# Problem description
Please rewrite the lines from the one containing "This screenshot has height=1456, width=819. Describe" through the one containing "the 'View Details'" as a numbered list, leaving out any blank lines.

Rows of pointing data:
+-------+

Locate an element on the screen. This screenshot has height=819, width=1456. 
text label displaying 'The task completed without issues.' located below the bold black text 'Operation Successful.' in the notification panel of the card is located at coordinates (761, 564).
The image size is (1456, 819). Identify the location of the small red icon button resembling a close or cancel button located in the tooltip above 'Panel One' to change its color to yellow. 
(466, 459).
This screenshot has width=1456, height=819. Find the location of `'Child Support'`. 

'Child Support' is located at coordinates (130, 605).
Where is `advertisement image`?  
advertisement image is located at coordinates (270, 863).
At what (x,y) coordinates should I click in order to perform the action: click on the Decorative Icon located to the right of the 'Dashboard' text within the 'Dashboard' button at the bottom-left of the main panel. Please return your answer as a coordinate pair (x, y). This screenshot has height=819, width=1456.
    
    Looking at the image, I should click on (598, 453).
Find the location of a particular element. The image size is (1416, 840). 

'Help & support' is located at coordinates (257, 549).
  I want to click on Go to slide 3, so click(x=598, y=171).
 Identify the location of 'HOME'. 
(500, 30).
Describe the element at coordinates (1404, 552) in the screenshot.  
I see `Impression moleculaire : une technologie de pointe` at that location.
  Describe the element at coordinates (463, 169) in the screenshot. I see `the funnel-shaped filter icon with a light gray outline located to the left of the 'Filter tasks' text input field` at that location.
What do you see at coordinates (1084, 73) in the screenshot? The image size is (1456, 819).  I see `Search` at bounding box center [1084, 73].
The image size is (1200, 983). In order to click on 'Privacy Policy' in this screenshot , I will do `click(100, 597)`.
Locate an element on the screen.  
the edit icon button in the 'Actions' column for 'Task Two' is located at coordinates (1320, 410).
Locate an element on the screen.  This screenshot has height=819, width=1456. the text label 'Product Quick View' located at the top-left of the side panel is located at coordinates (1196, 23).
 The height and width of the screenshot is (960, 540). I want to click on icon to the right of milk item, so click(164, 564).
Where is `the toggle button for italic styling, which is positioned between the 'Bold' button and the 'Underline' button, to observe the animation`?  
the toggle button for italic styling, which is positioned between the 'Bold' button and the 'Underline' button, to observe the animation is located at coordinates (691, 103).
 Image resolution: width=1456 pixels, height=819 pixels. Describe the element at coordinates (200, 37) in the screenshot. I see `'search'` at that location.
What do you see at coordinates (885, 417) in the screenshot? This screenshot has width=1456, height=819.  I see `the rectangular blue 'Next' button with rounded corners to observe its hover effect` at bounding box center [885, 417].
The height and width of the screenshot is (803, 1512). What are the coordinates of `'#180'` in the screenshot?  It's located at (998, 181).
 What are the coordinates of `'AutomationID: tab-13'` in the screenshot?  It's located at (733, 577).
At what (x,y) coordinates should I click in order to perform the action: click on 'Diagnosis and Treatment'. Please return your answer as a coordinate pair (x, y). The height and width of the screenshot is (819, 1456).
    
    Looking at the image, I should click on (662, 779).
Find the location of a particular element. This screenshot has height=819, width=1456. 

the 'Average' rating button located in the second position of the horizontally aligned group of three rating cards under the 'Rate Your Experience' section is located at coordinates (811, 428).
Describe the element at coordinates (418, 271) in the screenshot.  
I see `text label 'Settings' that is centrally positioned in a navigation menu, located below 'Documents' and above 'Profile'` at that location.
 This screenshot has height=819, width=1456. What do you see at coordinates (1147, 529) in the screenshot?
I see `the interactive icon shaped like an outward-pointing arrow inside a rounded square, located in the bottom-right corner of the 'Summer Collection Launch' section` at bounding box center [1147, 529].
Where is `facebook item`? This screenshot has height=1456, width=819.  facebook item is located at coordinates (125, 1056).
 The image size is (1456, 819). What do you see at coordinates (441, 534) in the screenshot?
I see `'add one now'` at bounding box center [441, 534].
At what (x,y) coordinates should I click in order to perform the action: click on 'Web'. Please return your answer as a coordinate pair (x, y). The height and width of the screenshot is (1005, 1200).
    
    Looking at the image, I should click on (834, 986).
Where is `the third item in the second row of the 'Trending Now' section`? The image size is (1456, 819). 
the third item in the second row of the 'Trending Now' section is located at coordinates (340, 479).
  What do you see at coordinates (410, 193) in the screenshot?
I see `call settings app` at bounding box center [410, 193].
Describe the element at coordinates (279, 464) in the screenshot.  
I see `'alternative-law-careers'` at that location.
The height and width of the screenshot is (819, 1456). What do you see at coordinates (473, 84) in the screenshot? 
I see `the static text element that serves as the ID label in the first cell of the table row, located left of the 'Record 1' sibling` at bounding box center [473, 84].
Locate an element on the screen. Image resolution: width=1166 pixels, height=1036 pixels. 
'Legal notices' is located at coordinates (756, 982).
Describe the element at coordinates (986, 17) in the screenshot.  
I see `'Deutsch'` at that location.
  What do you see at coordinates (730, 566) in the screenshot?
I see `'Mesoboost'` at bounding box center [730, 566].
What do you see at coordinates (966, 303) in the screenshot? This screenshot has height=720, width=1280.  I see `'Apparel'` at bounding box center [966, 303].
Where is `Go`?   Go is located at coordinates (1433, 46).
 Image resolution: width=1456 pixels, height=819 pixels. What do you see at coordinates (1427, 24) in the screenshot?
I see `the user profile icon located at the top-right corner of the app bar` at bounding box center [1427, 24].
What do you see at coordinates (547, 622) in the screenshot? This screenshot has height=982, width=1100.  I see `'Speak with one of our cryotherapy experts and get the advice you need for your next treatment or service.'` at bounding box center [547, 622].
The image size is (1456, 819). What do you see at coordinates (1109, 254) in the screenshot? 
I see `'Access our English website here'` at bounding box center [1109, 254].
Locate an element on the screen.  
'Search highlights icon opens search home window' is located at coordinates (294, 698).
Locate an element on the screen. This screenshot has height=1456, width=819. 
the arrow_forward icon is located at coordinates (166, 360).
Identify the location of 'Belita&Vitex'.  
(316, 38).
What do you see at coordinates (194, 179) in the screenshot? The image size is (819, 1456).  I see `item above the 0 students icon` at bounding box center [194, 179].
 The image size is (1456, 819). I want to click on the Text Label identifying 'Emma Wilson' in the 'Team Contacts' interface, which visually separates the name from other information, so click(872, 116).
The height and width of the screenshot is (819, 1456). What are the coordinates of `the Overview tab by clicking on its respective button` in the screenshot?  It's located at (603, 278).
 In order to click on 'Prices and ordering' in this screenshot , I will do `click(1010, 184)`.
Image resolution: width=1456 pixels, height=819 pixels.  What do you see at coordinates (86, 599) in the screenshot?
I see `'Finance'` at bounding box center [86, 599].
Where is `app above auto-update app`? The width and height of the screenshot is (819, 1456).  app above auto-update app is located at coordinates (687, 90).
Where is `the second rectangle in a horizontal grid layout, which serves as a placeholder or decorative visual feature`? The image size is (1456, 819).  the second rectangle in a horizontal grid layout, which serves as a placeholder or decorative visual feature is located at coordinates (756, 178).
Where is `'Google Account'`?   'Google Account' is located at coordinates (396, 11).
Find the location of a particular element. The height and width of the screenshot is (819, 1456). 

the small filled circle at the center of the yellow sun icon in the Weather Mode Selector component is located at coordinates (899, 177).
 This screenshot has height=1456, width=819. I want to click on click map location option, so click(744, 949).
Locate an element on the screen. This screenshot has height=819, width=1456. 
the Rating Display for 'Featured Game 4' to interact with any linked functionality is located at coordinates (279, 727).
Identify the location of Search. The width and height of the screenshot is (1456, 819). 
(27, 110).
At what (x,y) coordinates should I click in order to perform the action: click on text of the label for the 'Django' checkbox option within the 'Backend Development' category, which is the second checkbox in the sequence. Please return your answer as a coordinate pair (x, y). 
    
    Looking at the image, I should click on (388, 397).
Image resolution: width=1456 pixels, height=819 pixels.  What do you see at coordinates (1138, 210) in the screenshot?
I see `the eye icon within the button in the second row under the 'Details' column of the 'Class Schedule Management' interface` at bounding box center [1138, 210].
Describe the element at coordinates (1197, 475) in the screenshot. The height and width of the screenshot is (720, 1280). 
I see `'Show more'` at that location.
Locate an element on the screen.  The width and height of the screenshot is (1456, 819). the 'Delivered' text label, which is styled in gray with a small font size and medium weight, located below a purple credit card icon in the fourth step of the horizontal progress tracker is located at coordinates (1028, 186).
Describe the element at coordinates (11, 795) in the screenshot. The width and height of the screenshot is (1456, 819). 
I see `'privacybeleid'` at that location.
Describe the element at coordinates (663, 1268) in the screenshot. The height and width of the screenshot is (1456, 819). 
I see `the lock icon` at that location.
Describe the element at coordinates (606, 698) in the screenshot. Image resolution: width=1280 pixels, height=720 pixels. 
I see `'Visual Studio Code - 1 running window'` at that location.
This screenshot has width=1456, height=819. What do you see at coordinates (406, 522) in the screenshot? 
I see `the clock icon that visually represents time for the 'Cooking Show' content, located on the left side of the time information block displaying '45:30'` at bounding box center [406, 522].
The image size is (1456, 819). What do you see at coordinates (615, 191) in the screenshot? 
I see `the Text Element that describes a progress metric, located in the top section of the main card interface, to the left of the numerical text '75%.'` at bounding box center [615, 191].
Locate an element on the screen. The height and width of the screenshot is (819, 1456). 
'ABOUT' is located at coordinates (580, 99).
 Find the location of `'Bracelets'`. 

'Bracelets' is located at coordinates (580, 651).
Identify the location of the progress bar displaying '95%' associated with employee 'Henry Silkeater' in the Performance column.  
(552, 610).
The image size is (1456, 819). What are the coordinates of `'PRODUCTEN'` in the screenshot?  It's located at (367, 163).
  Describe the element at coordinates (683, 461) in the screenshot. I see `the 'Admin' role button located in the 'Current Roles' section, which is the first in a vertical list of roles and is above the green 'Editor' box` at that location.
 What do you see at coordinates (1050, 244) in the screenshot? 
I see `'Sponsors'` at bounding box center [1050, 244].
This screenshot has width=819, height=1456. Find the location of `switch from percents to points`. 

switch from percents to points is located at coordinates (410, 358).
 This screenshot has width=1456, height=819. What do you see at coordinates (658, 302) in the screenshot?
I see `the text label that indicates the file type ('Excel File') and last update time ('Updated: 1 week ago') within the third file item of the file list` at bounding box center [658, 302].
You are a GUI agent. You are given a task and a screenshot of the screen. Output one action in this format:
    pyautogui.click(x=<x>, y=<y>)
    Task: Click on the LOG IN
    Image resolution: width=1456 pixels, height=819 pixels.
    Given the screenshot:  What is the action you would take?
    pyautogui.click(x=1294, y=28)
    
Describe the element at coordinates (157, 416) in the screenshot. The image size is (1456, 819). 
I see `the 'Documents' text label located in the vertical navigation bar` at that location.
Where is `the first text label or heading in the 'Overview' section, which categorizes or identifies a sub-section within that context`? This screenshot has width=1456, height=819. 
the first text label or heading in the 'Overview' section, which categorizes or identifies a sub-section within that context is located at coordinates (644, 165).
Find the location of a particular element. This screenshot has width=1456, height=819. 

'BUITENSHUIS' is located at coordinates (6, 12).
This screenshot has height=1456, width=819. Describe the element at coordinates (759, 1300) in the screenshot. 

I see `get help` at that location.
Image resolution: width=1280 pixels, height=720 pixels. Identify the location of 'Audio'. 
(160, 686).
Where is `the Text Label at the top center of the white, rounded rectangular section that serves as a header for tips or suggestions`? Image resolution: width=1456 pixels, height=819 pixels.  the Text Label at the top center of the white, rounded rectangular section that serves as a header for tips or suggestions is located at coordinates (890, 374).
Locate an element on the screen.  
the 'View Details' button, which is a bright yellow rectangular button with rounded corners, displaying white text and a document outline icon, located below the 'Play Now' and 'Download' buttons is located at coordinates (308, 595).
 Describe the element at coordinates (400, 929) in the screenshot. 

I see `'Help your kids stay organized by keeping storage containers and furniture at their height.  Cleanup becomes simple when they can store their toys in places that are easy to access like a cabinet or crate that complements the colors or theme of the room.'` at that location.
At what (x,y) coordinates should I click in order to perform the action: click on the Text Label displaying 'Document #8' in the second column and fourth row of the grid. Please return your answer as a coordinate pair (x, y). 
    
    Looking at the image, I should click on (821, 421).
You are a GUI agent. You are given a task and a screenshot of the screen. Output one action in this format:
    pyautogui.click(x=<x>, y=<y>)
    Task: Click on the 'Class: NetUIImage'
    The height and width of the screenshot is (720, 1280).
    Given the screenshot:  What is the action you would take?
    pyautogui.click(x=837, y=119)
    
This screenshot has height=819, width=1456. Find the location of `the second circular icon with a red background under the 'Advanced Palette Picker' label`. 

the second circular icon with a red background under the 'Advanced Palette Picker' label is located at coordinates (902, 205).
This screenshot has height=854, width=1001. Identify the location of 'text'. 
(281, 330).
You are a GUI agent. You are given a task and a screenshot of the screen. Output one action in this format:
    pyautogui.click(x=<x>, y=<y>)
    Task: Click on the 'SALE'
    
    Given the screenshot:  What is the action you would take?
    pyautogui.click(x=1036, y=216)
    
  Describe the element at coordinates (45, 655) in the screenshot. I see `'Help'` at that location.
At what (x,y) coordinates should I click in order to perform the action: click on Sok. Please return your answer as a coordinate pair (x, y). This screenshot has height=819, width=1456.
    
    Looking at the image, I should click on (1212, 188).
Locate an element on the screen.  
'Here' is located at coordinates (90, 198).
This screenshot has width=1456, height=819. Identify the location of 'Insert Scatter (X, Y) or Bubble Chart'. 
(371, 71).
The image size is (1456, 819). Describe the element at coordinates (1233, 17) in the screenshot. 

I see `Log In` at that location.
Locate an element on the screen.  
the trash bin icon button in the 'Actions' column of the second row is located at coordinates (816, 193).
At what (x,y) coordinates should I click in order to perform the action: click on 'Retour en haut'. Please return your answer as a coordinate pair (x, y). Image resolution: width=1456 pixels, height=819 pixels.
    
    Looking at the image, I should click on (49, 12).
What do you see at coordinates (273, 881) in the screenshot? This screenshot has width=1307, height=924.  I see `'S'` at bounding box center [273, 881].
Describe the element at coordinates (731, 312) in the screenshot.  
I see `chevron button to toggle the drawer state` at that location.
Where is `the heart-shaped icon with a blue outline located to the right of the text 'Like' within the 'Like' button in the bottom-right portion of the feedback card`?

+-------+

# Result of the exercise
1. This screenshot has height=1456, width=819. Describe the element at coordinates (759, 1300) in the screenshot. 
2. I see `get help` at that location.
3. Image resolution: width=1280 pixels, height=720 pixels. Identify the location of 'Audio'. 
4. (160, 686).
5. Where is `the Text Label at the top center of the white, rounded rectangular section that serves as a header for tips or suggestions`? Image resolution: width=1456 pixels, height=819 pixels.  the Text Label at the top center of the white, rounded rectangular section that serves as a header for tips or suggestions is located at coordinates (890, 374).
6. Locate an element on the screen.  
7. the 'View Details' button, which is a bright yellow rectangular button with rounded corners, displaying white text and a document outline icon, located below the 'Play Now' and 'Download' buttons is located at coordinates (308, 595).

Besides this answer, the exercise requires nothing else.